▸ Task statement
Every line in the data below that has the word "Open" should be returned.

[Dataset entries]

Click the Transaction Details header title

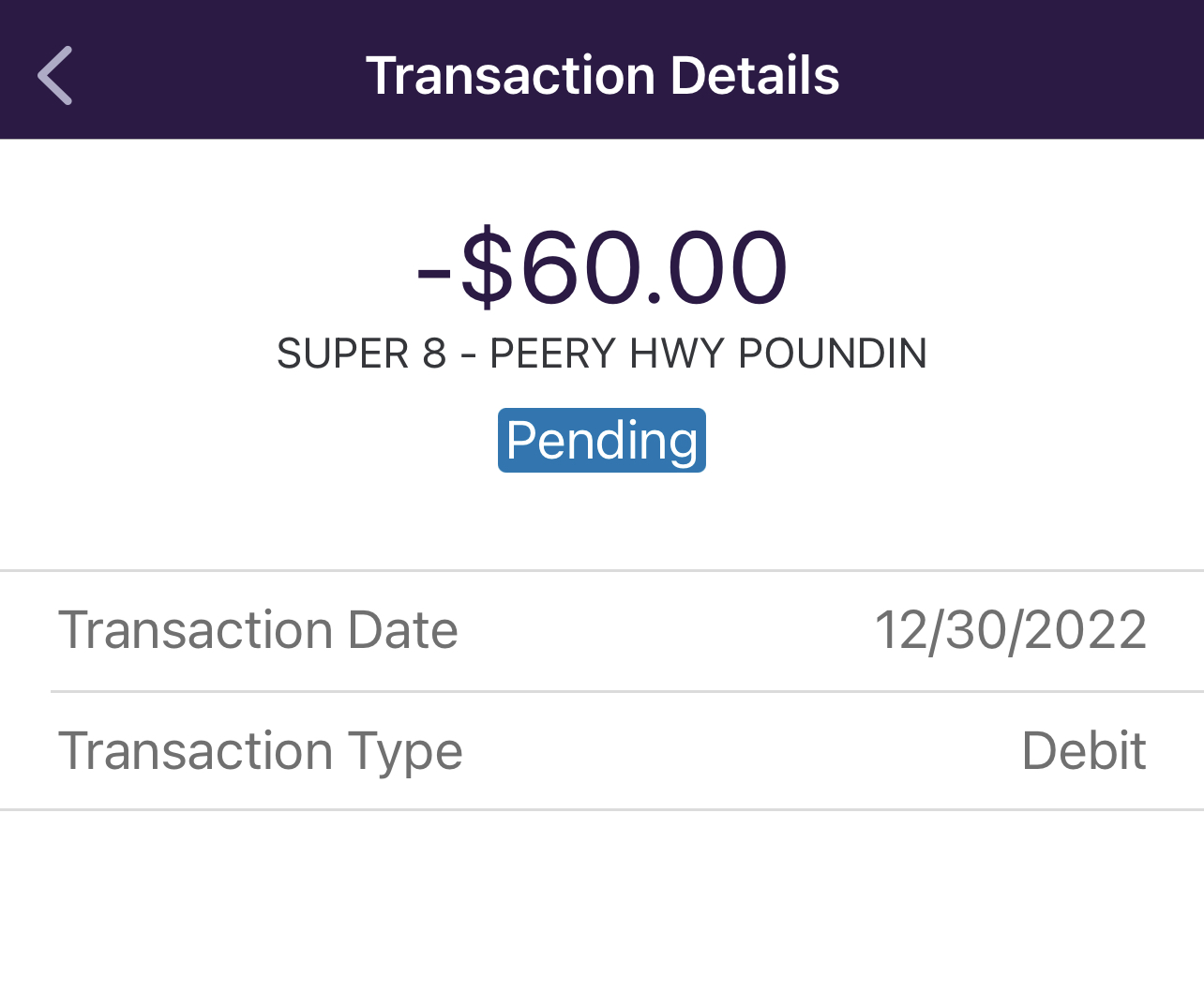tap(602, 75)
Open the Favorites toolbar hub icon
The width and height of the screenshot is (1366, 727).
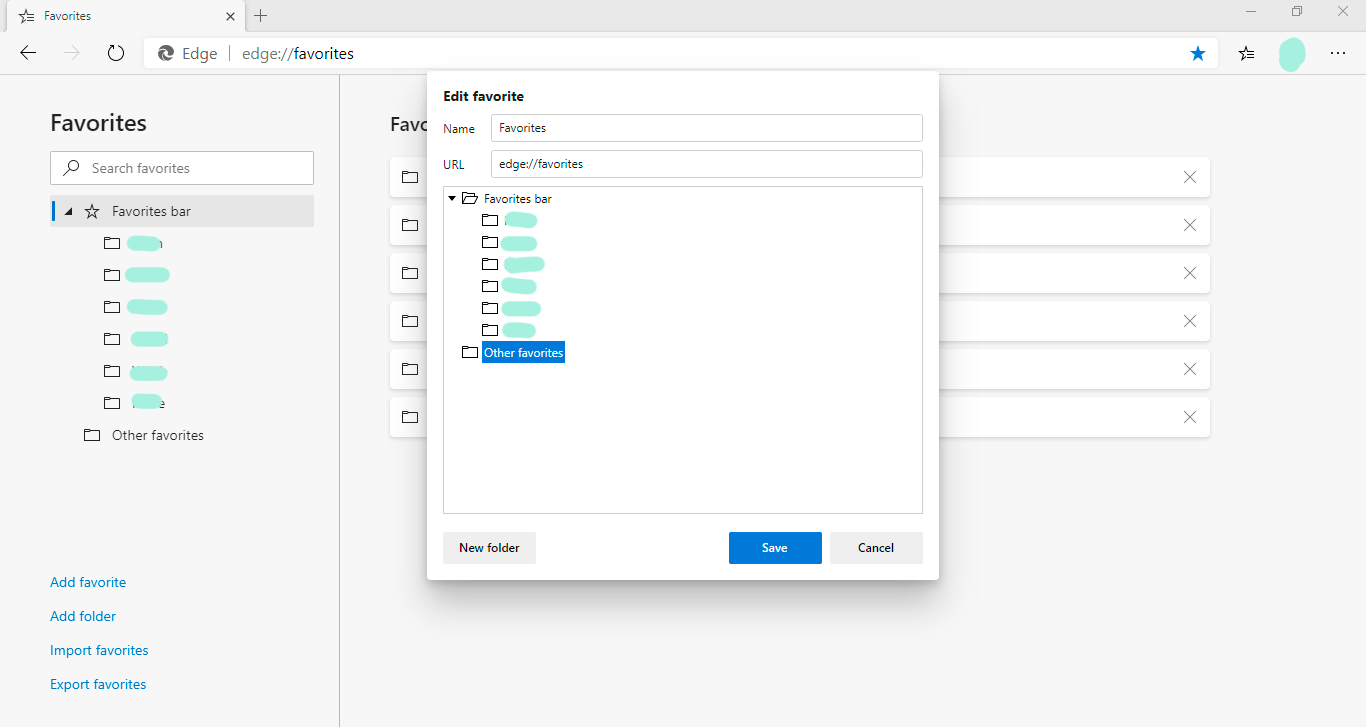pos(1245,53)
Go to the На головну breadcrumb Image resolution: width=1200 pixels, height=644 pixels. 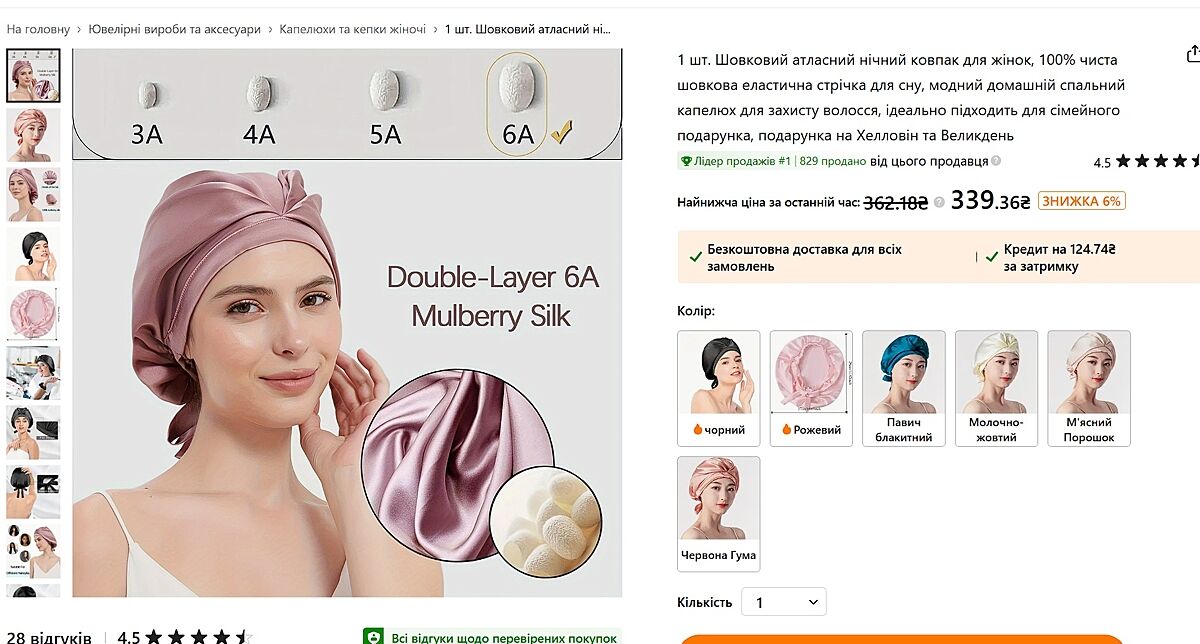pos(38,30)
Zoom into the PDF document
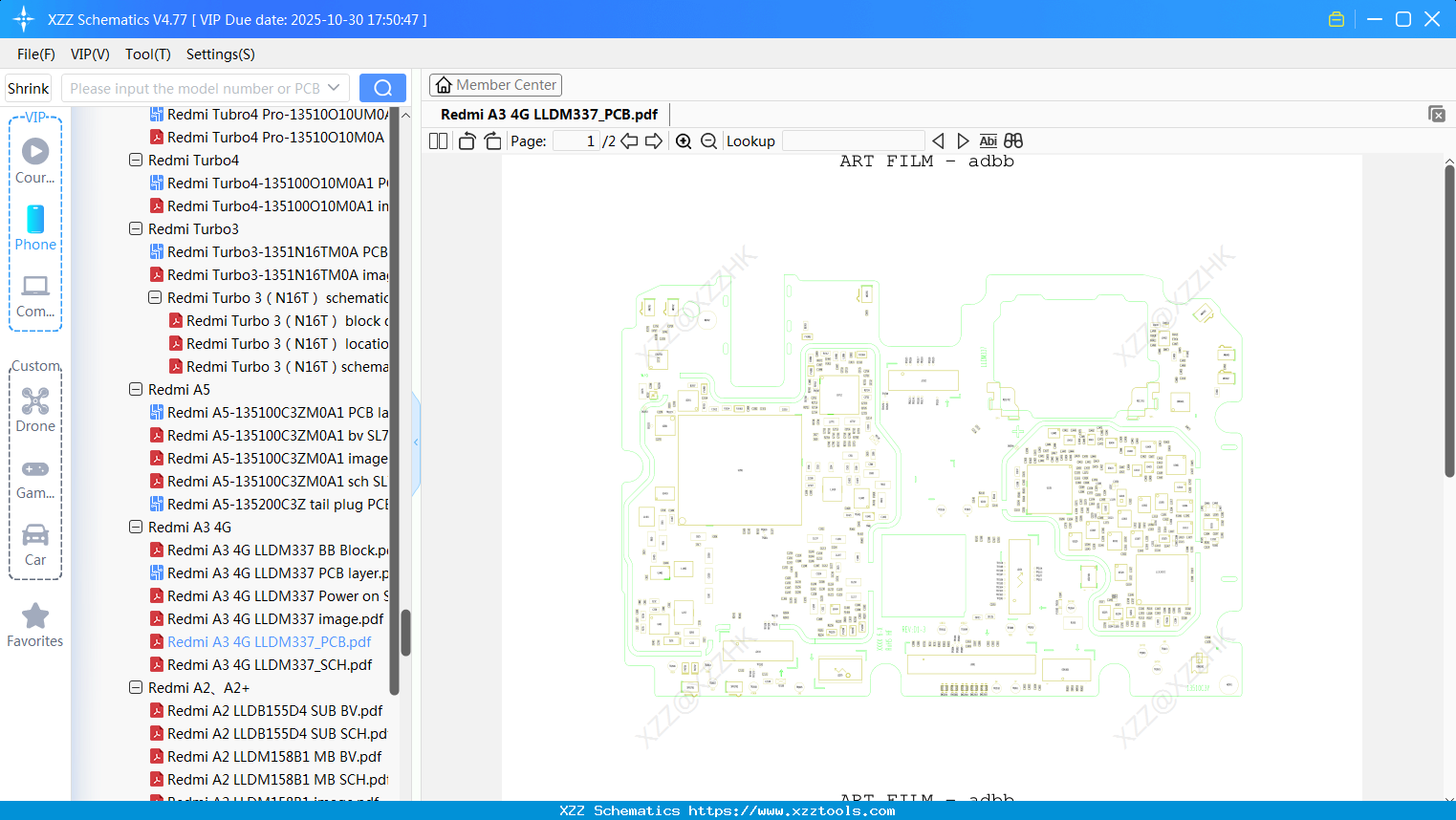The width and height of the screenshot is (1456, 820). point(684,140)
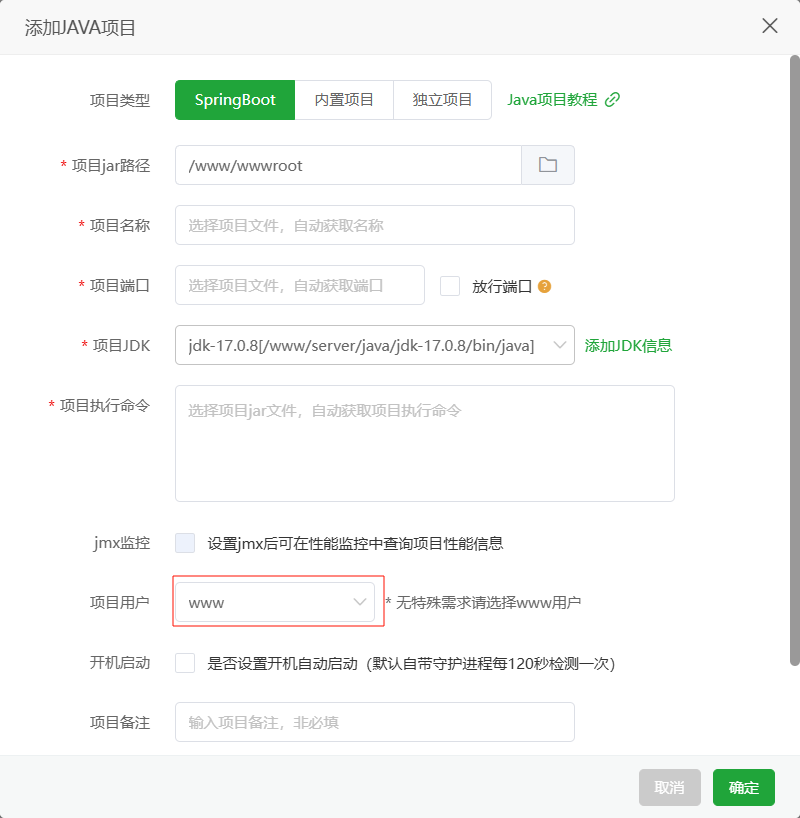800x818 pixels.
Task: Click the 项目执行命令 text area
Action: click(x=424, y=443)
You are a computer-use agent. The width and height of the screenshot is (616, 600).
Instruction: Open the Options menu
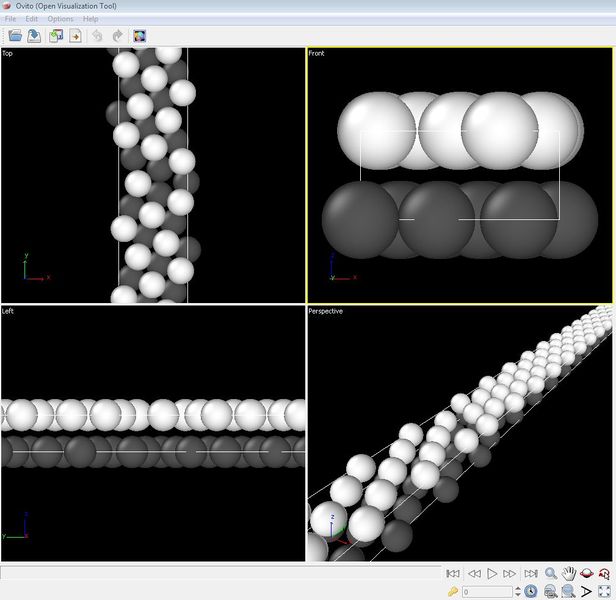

▸ Output below
Open the Favorites toolbar hub icon
Instruction: Open the Options menu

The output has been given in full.